The Daily News splashily delivered 40,000 petitions from their save the horse carriage campaign to city hall, but the mayor didn’t really care and sent an aide to pick up the sacks emblazoned with what the News describes as the “colorful ‘Save Our Horses’ logo.” Too bad Mayor de Blasio is too busy packing for Italy and talking to Stephen Colbert to pay attention to the tabloid. Getting ignored is not going over so well with the News, but at least they have a front page to use. (The Daily News)
The rest of today’s media news is mostly devoted to Rupert Murdoch’s burning desire to buy Time Warner.
Rupert Murdoch still wants it all, according to michael wolff. Can anyone really have it all? Well, if anyone can, it’s probably Rupert. (USA Today)
What if the 83-year-old mogul is not just unstoppable, but also immortal, wonders Simon Dumenco. Dun dun dun! (AdAge)
David Carr’s column on the proposed merger gets illustrated with a Game of Thrones illusion. (The New York Times)
And if Murdoch is successful and gets what he wants (and everyone seems to agree that he generally does), then CNN will probably get sold because what regulator in his or her right mind would let Fox News and CNN be controlled by the same guy? CNN could fetch $8 billion, some people say. And some people (no word on whether they are the same people) apparently joked about CNN founder and steakhouse restaurant chain owner Ted Turner be a potential buyer. These are a lot of hypotheticals to keep in mind, but Mr. Turner did not return the Post‘s request for comment on the highly speculative and only slightly funny joke. (New York Post)
Oh, hey, you know who kind of saw this coming? Novelist Gary Shteyngart’s, whose 2010 book Super Sad True Love Story was set in the near future and was eerily apt.
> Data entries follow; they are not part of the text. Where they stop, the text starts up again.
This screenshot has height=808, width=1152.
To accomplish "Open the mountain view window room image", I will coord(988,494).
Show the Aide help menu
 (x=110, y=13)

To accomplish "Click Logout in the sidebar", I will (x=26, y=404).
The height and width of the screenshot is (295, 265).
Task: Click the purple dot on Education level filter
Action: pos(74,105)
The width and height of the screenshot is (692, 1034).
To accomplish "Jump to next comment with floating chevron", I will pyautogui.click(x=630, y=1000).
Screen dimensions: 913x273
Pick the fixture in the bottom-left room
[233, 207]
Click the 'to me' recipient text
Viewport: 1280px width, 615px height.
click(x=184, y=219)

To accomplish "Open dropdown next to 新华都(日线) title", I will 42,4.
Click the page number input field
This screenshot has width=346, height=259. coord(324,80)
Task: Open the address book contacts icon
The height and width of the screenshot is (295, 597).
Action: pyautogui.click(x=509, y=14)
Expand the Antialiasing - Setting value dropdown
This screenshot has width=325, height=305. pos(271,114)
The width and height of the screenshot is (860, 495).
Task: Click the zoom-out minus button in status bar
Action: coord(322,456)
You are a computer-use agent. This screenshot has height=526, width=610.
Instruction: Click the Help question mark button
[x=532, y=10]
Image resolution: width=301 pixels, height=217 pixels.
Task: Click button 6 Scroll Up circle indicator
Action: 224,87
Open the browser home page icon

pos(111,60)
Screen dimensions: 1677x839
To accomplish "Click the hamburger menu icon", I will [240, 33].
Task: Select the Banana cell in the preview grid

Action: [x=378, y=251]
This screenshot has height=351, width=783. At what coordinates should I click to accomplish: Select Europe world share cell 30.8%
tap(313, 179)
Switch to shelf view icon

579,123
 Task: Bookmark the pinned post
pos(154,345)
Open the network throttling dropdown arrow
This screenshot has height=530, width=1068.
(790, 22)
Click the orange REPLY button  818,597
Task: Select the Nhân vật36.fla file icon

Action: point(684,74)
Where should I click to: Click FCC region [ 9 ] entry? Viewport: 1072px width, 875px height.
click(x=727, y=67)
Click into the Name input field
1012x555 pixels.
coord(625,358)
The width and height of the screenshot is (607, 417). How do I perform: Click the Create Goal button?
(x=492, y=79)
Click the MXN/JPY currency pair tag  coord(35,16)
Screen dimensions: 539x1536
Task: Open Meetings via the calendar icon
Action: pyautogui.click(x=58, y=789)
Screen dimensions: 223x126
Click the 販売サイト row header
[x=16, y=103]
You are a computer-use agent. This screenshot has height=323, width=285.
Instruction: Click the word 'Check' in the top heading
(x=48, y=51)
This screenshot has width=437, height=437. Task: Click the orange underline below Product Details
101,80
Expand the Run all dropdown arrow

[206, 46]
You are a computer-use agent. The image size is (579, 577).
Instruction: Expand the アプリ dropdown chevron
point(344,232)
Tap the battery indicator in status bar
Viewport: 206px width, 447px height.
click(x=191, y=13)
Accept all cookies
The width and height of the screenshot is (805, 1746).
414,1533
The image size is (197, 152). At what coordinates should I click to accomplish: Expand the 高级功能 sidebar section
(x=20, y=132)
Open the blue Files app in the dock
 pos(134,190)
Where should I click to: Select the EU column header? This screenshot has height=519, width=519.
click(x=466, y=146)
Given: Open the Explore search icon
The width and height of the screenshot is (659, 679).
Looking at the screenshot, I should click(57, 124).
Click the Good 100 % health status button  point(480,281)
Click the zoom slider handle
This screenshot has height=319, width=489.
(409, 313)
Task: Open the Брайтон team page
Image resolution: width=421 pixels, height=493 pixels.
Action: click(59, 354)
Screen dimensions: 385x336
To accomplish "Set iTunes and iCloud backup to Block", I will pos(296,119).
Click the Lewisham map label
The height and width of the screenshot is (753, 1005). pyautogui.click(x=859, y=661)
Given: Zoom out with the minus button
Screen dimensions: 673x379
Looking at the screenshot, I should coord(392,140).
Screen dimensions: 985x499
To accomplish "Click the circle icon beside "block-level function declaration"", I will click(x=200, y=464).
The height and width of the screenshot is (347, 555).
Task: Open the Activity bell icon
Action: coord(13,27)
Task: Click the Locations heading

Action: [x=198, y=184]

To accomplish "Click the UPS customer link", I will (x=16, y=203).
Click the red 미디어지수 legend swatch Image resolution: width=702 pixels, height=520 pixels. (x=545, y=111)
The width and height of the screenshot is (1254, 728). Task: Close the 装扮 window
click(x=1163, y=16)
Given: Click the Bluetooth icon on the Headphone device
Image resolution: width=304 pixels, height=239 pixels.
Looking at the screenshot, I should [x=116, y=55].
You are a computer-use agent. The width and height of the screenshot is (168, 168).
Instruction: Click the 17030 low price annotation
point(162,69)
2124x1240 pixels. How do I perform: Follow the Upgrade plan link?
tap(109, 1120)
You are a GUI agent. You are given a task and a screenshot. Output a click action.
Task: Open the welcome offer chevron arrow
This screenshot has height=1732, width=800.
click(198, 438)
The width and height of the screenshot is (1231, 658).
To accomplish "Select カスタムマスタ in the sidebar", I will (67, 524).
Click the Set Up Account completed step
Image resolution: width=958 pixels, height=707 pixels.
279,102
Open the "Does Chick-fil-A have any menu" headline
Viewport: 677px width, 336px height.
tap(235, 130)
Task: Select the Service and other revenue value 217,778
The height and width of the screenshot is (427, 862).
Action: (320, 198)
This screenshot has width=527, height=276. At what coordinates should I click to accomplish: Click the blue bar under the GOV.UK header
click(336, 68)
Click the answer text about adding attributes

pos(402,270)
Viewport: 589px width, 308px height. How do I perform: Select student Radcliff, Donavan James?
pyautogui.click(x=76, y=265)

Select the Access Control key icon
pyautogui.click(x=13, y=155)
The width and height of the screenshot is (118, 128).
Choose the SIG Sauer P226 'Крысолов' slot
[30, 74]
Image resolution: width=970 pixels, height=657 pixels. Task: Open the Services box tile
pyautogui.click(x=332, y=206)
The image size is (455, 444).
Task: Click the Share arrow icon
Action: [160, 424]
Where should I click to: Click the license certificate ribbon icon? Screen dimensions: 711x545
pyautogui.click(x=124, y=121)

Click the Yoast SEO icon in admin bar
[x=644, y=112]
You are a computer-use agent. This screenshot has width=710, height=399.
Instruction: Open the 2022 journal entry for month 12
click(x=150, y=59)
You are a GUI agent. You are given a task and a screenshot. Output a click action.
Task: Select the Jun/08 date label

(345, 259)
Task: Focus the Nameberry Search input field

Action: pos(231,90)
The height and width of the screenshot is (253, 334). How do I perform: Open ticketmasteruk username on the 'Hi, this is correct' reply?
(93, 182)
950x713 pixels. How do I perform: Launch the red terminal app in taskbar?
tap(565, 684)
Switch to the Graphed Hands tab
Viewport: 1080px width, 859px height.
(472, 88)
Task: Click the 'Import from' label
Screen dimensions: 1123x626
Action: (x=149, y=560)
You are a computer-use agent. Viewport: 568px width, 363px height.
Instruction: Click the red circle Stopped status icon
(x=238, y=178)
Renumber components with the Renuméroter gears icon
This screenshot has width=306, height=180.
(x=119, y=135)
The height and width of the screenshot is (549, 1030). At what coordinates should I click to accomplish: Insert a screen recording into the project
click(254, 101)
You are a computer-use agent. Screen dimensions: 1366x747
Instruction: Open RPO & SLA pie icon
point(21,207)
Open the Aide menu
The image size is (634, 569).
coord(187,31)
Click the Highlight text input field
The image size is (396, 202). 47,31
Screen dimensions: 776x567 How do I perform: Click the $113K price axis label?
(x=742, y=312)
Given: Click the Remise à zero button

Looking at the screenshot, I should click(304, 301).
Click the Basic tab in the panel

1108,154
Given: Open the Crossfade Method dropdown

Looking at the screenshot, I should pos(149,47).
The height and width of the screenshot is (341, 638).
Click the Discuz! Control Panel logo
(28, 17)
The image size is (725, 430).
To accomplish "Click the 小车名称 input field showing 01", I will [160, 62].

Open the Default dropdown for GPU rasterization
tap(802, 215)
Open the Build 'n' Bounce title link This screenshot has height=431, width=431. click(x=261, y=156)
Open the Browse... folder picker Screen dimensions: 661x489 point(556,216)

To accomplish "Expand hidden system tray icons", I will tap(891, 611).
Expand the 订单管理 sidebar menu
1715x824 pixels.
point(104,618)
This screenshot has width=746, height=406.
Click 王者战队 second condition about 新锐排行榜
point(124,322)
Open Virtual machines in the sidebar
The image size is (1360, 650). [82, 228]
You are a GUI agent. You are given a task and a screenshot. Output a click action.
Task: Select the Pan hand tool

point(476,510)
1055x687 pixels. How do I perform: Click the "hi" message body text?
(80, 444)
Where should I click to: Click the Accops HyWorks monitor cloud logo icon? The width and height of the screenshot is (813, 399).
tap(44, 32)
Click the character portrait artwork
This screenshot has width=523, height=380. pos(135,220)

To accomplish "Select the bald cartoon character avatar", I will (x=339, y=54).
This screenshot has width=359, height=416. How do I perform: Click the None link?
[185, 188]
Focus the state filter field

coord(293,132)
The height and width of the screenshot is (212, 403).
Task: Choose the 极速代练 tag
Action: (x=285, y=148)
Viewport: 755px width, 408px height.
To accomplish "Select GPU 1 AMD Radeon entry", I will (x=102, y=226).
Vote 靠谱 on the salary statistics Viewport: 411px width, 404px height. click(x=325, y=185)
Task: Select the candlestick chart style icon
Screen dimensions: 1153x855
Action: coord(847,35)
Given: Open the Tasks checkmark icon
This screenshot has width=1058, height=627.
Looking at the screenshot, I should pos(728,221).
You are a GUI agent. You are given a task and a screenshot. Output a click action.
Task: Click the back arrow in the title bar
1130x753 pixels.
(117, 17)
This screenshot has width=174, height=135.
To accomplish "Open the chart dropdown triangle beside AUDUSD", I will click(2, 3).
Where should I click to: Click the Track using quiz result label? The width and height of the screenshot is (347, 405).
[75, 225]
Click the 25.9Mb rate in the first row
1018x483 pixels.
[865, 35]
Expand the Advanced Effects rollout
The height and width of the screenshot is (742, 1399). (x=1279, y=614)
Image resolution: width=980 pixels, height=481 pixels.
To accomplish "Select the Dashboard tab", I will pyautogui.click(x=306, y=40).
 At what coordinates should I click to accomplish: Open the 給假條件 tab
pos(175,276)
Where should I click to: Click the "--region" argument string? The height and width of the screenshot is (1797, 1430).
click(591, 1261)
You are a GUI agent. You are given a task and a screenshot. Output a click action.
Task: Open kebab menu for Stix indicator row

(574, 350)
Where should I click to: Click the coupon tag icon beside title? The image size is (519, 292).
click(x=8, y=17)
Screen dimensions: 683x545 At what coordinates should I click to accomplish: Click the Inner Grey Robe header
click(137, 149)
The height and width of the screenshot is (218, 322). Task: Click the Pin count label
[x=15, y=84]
In the book, the only television channels are Fox Liberty-Prime and Fox Liberty-Ultra. “The merger of Time Warner Inc. and Twenty-First Century Fox Inc., apparently suggested by Rupert Murdoch last month, shows Shteyngart was only barely ahead of his time,” writes Susan Crawford. (Bloomberg)
Although this is not nearly all the articles about the proposed merger, but it’s enough for now.